(Task details): Would you return every entry below without a single difference?
----
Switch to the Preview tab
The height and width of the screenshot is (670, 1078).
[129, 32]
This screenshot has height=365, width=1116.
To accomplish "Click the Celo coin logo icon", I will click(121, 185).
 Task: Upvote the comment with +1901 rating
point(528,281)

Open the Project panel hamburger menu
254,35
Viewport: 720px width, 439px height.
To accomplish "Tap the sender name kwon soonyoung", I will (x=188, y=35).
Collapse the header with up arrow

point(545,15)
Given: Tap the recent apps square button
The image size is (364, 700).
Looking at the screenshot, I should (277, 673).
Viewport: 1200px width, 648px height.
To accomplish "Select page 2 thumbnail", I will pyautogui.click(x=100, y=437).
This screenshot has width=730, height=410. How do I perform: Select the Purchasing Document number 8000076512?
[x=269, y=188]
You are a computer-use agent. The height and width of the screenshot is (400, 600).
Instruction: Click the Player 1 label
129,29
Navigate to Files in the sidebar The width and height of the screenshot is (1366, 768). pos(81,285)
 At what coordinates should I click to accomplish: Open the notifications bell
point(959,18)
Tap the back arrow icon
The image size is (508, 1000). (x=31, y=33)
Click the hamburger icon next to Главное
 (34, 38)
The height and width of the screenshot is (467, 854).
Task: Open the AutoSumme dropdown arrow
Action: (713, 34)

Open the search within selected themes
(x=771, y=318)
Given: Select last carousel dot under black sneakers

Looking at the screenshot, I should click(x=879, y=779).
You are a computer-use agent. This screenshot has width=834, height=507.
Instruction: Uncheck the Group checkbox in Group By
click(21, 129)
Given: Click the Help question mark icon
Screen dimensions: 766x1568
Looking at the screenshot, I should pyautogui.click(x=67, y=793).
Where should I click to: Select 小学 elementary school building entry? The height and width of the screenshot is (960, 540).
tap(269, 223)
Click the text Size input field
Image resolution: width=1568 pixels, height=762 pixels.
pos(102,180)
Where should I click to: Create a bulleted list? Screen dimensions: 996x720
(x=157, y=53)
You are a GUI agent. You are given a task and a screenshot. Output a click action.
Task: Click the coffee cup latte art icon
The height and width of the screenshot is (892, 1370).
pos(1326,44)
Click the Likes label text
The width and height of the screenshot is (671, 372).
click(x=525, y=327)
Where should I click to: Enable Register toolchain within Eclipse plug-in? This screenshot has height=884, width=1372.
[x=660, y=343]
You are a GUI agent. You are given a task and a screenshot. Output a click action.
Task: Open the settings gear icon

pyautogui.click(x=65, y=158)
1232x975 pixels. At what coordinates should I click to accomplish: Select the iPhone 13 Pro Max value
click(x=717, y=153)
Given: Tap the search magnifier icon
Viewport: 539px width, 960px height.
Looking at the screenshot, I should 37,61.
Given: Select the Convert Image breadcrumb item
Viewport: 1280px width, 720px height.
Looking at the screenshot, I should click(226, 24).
----
(Completed task):
Switch to the Preview tab
The height and width of the screenshot is (670, 1078).
[129, 32]
This screenshot has height=365, width=1116.
To accomplish "Click the Celo coin logo icon", I will click(121, 185).
 Task: Upvote the comment with +1901 rating
point(528,281)

Open the Project panel hamburger menu
254,35
Viewport: 720px width, 439px height.
To accomplish "Tap the sender name kwon soonyoung", I will (x=188, y=35).
Collapse the header with up arrow

point(545,15)
Given: Tap the recent apps square button
The image size is (364, 700).
Looking at the screenshot, I should (277, 673).
Viewport: 1200px width, 648px height.
To accomplish "Select page 2 thumbnail", I will pyautogui.click(x=100, y=437).
This screenshot has width=730, height=410. How do I perform: Select the Purchasing Document number 8000076512?
[x=269, y=188]
You are a computer-use agent. The height and width of the screenshot is (400, 600).
Instruction: Click the Player 1 label
129,29
Navigate to Files in the sidebar The width and height of the screenshot is (1366, 768). pos(81,285)
 At what coordinates should I click to accomplish: Open the notifications bell
point(959,18)
Tap the back arrow icon
The image size is (508, 1000). (x=31, y=33)
Click the hamburger icon next to Главное
 (34, 38)
The height and width of the screenshot is (467, 854).
Task: Open the AutoSumme dropdown arrow
Action: (713, 34)

Open the search within selected themes
(x=771, y=318)
Given: Select last carousel dot under black sneakers

Looking at the screenshot, I should click(x=879, y=779).
You are a computer-use agent. This screenshot has width=834, height=507.
Instruction: Uncheck the Group checkbox in Group By
click(21, 129)
Given: Click the Help question mark icon
Screen dimensions: 766x1568
Looking at the screenshot, I should pyautogui.click(x=67, y=793).
Where should I click to: Select 小学 elementary school building entry? The height and width of the screenshot is (960, 540).
tap(269, 223)
Click the text Size input field
Image resolution: width=1568 pixels, height=762 pixels.
pos(102,180)
Where should I click to: Create a bulleted list? Screen dimensions: 996x720
(x=157, y=53)
You are a GUI agent. You are given a task and a screenshot. Output a click action.
Task: Click the coffee cup latte art icon
The height and width of the screenshot is (892, 1370).
pos(1326,44)
Click the Likes label text
The width and height of the screenshot is (671, 372).
click(x=525, y=327)
Where should I click to: Enable Register toolchain within Eclipse plug-in? This screenshot has height=884, width=1372.
[x=660, y=343]
You are a GUI agent. You are given a task and a screenshot. Output a click action.
Task: Open the settings gear icon

pyautogui.click(x=65, y=158)
1232x975 pixels. At what coordinates should I click to accomplish: Select the iPhone 13 Pro Max value
click(x=717, y=153)
Given: Tap the search magnifier icon
Viewport: 539px width, 960px height.
Looking at the screenshot, I should 37,61.
Given: Select the Convert Image breadcrumb item
Viewport: 1280px width, 720px height.
Looking at the screenshot, I should click(226, 24).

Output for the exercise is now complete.